01/09/2014 | Yazar: Neşe Yavuz

Ey yüksek(!) yerlerdeki insanlar, barışın rengi, dini, dili, ırkı, cinsiyeti, cinsel yönelimi, etnik kimliği, mezhebi olmaz! Barış herkes içindir, barış huzurdur.

Hepimizin bildiği gibi dünya tarihinin en acımasız ve kirli savaşı 2. Dünya Savaşı’nın başlangıç tarihi olan 1 Eylül, Dünya Barış Günü olarak kutlanmaktadır. Dünya Barış Günü’ne -yapmaya çalıştıkları ironiyi bir kenara bırakırsak- bu kanlı savaşın tarihini vermek bence barışı baştan kaybetmektir. Barış gibi güzel bir kavramı neden savaşlarla hatırlayalım?
 
Bugün dünyanın bulunduğu noktada Barış Günü’nü kutluyor olmak da abesle iştigal bir durum.
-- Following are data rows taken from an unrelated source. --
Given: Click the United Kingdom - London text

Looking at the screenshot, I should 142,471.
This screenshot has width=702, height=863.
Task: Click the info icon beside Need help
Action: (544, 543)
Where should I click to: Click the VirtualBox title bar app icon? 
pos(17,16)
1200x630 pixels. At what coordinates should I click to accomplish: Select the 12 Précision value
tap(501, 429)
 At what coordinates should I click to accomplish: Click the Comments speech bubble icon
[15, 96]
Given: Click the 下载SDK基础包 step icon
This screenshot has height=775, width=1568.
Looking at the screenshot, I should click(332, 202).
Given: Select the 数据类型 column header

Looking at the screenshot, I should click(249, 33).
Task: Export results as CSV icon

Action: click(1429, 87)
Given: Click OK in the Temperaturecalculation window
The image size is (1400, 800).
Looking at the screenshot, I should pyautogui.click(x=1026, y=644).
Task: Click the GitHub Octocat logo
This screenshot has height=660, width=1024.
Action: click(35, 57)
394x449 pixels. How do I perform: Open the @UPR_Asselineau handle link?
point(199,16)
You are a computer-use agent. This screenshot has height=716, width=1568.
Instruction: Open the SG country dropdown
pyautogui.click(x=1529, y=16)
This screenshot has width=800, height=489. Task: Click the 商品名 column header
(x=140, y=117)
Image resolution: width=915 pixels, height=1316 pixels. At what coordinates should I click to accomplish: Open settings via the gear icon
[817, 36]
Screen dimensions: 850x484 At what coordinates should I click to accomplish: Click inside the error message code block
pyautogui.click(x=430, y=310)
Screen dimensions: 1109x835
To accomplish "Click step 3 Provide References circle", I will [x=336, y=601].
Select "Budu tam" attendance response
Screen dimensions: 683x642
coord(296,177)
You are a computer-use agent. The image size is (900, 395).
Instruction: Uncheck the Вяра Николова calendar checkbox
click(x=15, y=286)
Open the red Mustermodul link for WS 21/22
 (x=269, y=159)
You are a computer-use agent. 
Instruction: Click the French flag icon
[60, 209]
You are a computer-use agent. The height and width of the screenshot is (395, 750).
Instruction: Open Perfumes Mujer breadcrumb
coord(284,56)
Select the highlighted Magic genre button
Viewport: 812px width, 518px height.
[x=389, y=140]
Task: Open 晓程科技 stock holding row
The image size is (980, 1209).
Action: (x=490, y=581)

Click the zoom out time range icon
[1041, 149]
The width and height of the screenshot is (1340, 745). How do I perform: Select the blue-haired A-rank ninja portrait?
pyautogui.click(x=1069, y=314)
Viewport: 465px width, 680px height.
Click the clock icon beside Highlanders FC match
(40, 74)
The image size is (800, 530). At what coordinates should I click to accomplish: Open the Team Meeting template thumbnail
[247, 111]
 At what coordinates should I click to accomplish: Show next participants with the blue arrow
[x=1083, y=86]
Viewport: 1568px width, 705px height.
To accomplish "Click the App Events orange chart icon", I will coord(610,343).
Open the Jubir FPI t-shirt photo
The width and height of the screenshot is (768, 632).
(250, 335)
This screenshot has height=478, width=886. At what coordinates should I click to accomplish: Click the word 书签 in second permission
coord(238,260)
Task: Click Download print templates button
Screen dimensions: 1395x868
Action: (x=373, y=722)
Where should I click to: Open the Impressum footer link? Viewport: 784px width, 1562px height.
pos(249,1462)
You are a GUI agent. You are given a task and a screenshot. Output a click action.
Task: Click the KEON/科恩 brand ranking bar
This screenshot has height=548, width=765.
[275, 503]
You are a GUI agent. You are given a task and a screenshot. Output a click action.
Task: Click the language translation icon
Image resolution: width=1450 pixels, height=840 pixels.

Ülkelerin birbirleri ile olan savaşları, ülkelerin kendi içlerinde yaşadıkları çatışmalar ve hatta insanların kendi aralarındaki nefret eylemleri ile Barış Günü’nü kutlamak oldukça manasız bir durum.
 
Dünyanın halini bir kenara bırakarak kendi yaşadığımız yeri eleştireceğim bugün çünkü eğer dünyayı güzelleştirmek istiyorsak önce kendi yaşadığımız yerden faaliyete başlamalıyız.
 
Eğer bir ülkede,
 
-İktidar halkları ötekileştirerek, barışı kendi elinde rehin tutuyorsa
-Halklar arasında nefret söylemleri hiç olmadığı kadar artmışsa
-Bireylerin din, dil, ırk ve cinsel yönelimlerine bakılıyor ve buna göre iletişim kuruluyorsa
-Sırf cinsel yönelimleri kendilerinden farklı diye o insanın canına kıyılabiliyorsa
-Sadece kendi halkından olmadığını düşündüğü için bir bireyin ana diline engel olunabiliyorsa
-Cinsiyet çatışması ile beraber kadına şiddet her geçen gün artıyorsa
-LGBTİ intiharlarının sebebi politik sürecin izlediği yollarsa
-Halklar birbirlerine karşı kışkırtılıyorsa
-Mezhep savaşlarının sürmesinin sebebi iktidarsa
-İktidar ülkenin bulunduğu bölgede barışın değil de savaşın aktörü olmuşsa
-Emperyalist ülkelerin çıkarları uğruna, ülkede ve bölgede kan dökülüyorsa
-Yoksulluk had safhadaysa
-Ülke ekonomisinin gelişmişliği, devletlunun cebine giren para ile doğru orantılıysa
-Bir iktidar faşistçe kendi halkına saldırıyorsa
-Kapitalizm uğruna bir sürü can yok oluyorsa
-İnançlar ağızlara sakız edilerek halkı kandırmak için kullanılıyorsa
-Partiler sırf rant için birbirleri ile çatışma halindeyseler
-Özgür medya kavramı tamamen unutulmaya yüz tuttuysa
-Temel hak ve özgürlükler sürekli olarak çiğneniyorsa
-Baskı ve zulüm devletlunun en büyük özelliğiyse
-Ekonomik kaygılar ekolojik kaygıların önüne geçtiyse
-Asker ve polis, halkı korumak yerine onlara zulmediyorsa
-İşçi eziliyorsa
 
O ülkede barıştan söz edilebilir mi? O ülkede Barış Günü kutlanabilir mi? O ülkenin siyasileri, aydınları Barış kelimesini rahatlıkla ağızlarına alabilirler mi?  
 
Ey yüksek(!) yerlerdeki insanlar, barışın rengi, dini, dili, ırkı, cinsiyeti, cinsel yönelimi, etnik kimliği, mezhebi olmaz! Barış herkes içindir, barış huzurdur.
 
Devletlu bunu göremiyorsa daha doğrusu görmek istemiyorsa, barışın renginin olmadığını onlara biz göstermeliyiz. Barış Günü’nü kutlamaktan ziyade bugünü DİRENİŞ gününe çevirmeliyiz. Savaşlara karşı direnmeliyiz, birlik olmalıyız. Hangi dinden, hangi halktan olursak olalım bir olup tek bir kişiye, BARIŞIN KATİLİNE karşı direnmeliyiz.